Both consciously and unconsciously the larger mind is continually building itself up into wholes—fashions, traditions, institutions, tendencies, and the like—which spread and diversify like the branches of a tree, and so generate an ever higher and more various structure of differentiated thought and symbols. The immediate motor and guide of this growth is interest, and wherever that points social structure comes into being, as a picture grows where the artist moves his pencil. Visible society is, indeed, literally, a work of art, slow and mostly subconscious in its production—as great art often is—full of grotesque and wayward traits, but yet of inexhaustible beauty and fascination. It is this we find in the history of old civilizations, getting from it the completed work of the artist without that strain and confusion of production which defaces the present. We get it, especially, not from the history of the theorist or the statistician, but from the actual, naïve, human record to be found in memoirs, in popular literature, in architecture, painting, sculpture, and music, in the industrial arts, in every unforced product of the mind.
Social organization is nothing less than this variegation of life, taken in the widest sense possible. It should not be conceived as the product merely of definite and utilitarian purpose, but as the total expression of conscious and subconscious tendency, the slow crystallization in many forms and colors of the life of the human spirit.
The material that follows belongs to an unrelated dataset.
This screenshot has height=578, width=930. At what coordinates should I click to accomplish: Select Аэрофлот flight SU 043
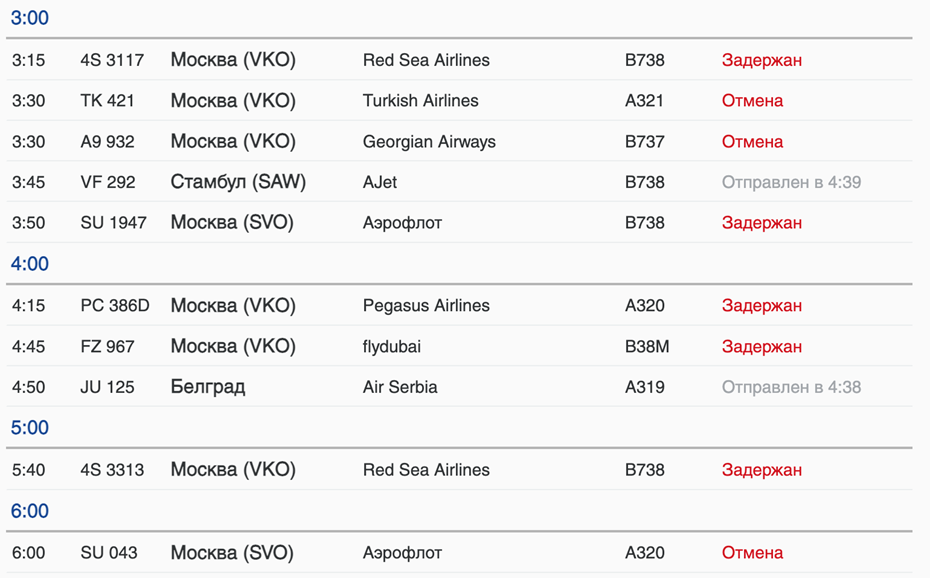tap(109, 553)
Any fairly distinct and durable detail of this structure may be called a social type; this being a convenient term to use when we wish to break up the whole into parts, for analysis or description. Thus there are types of personality, of political structure, of religion, of classes, of the family, of art, of language; also of processes, like communication, coöperation, and competition; and so on. The whole is so various that from every new point of view new forms are revealed. Social types are analogous to the genera, species, and varieties of the animal world, in being parts of one living whole and yet having a relative continuity and distinctness which is susceptible of detailed study. Like biological types, also, they exist in related systems and orders, are subject to variation, compete with one another, flourish and decay, may be flexible or rigid, and may or may not form prolific crosses with one another.
Without forgetting to see life as individuals, we must learn to see it also as types, processes, organization, the latter being just as real as the former. And especially, in order to see the matter truly, should we be able to interpret individuals by wholes, and vice versa.
FOOTNOTES:
[3] See his essay on Coleridge.
[4] Pollock’s Spinoza, 2d ed., 195.
[5] Amply expounded, with due stress on the moral value of letting-go, by William James, in his Varieties of Religious Experience: “This abandonment of self-responsibility seems to be the fundamental act in specifically religious, as distinguished from moral practice. It antedates theologies and is independent of philosophies ... it is capable of entering into closest marriage with every speculative creed.” Page 289.